Picture a cigar with wings and you have a rough idea of what a Chimney Swift looks like. These small, grayish birds may look rather nondescript at first glance, but it only takes moments to realize you are watching one of the masters of flight as they whirl and chatter above your head. In fact, Chimney Swifts remain
almost constantly airborne through their lives, foraging in the sky for aerial insects such as mosquitoes and flies. Eating a third of their weight a day, a single swift family is estimated to consume 12,000 flying insects a day. Over the course of a year that is over 4 million insects, many of which are harmful to people and crops. In other words, you can think of them as one of Mother Nature’s best exterminators.

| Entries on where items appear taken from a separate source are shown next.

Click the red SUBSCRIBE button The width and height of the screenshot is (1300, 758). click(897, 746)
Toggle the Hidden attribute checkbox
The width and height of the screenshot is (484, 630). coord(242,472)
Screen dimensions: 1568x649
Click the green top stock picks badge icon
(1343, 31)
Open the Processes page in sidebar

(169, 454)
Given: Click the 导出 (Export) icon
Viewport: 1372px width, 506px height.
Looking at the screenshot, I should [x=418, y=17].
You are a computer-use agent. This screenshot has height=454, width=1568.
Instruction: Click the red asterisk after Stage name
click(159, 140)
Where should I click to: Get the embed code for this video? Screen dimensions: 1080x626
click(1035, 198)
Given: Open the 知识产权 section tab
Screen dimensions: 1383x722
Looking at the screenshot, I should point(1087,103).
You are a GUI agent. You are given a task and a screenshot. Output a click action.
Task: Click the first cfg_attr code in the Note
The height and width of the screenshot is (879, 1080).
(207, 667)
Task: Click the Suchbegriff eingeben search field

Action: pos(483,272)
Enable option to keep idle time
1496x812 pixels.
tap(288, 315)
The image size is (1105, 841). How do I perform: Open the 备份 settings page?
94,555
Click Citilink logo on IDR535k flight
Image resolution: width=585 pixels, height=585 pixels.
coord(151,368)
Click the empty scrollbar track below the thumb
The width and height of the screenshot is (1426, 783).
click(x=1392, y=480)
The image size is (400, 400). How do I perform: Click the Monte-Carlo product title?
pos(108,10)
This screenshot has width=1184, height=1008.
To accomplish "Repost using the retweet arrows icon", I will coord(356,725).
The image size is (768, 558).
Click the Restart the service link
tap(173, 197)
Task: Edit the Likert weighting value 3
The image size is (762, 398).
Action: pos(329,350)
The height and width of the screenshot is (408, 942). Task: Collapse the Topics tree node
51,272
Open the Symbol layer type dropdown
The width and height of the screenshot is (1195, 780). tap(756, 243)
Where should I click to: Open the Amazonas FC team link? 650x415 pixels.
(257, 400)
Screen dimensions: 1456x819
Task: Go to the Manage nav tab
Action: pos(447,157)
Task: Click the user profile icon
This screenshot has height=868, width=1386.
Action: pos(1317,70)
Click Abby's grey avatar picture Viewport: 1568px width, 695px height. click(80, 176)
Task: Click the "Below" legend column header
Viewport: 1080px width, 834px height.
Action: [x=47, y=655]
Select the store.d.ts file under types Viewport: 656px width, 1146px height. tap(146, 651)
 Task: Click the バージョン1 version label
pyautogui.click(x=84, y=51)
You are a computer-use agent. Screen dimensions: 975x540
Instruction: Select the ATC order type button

Each year these long distance migrants return to Ohio from their wintering grounds in the Amazon Basin to spend the breeding season before heading south again in the fall. Chimney Swifts cannot perch. They must have rough vertical surfaces to cling to when at rest and during nesting. Before European settlers arrived, Chimney Swifts built their nests in large, hollow, old growth trees. However, they quickly adapted to using manmade structures such as brick chimneys. During the breeding season, single pairs will select a suitable nest site and construct nests made of twigs that are attached to the inside of the tree or chimney using the bird’s glue like saliva. During migration larger structures will act as roost sites, allowing hundreds, and sometimes thousands, of birds to roost together for warmth.
Unfortunately Chimney Swift populations are declining. From 1966 to 2015 their numbers declined each year by 2.5%. Cumulatively this is a loss of 72%. It is thought that this decline is due to habitat and nesting site losses. Large trees are not as common and old chimneys are capped or torn down. Luckily there are things we can do!
Look to the right as you drive into Infirmary Mound Park after passing the dog park and you will notice the new 12 foot white column rising from the fields. The structure is a Chimney Swift tower, constructed by Ben Smith of Troop 4002 to complete his Eagle Scout project. Ben approached the Licking Park District last summer to propose the idea. When asked why this was the project, he replied “I chose this project because my dad is really into birding, and is a large influence on the person I am today. He brought up the issue and the idea and I thought this was something I could get behind and actually do.”
According to Ben, “an Eagle Scout Project has to be a project that benefits your community, requires planning and discipline, and demonstrates leadership among your peers as well as the ability to make decisions. You have to finish the project by your 18th birthday.” It is here that it should be mentioned that Ben is 16 and well ahead of that deadline! Over the last few months Ben researched tower plans, identified funding sources, sourced materials, and rallied his fellow troop members. He organized construction and installation days. And he completed his goal. The tower is now finished and all that is left to do is wait for the birds to find it.
A tower this size will support a breeding pair during the summer and potentially many more during fall migration when Chimney Swifts roost in larger numbers. The larger the tower or chimney, the larger the roost. A large roost is truly a spectacle. 15 minutes before full dark, the swifts will gather in a large, counterclockwise, swirling avian hurricane. At some signal known only to the birds, one by one they will rapidly descend into the tower until suddenly the sky is quiet. In the future, park staff, volunteers, and visitors will be able to monitor the tower and help us determine how many birds have benefited.
When asked what his biggest takeaway was from the project, Ben had this to say.
“My biggest takeaway is that if you put your mind to it you can accomplish anything. There were times where I doubted myself, but I kept at it and stuck to the work that needed to get done and eventually the work paid off. The thing I enjoyed most about the process was seeing the people I care about show interest in something that I’m passionate about, and being able to enjoy the finished project knowing other people are invested in it too and supported me the whole way.”
We want to thank Ben for his dedication and his choice of projects. This tower will provide not only valuable habitat for Chimney Swifts, but will also provide educational opportunities for years to come.
By the North American Chimney Swift Nest Site Research Project
If you have a masonry or clay flue-tile chimney, keep the top open and the damper closed from March through October to provide a nest site for these insect-eaters. Metal chimneys should be permanently capped to prevent birds and other wildlife from being trapped. Have your chimney cleaned in early March before the Chimney Swifts return from their winter home in South America. Work with local conservation groups to construct Chimney Swift Towers and educate your friends and neighbors about Chimney Swifts.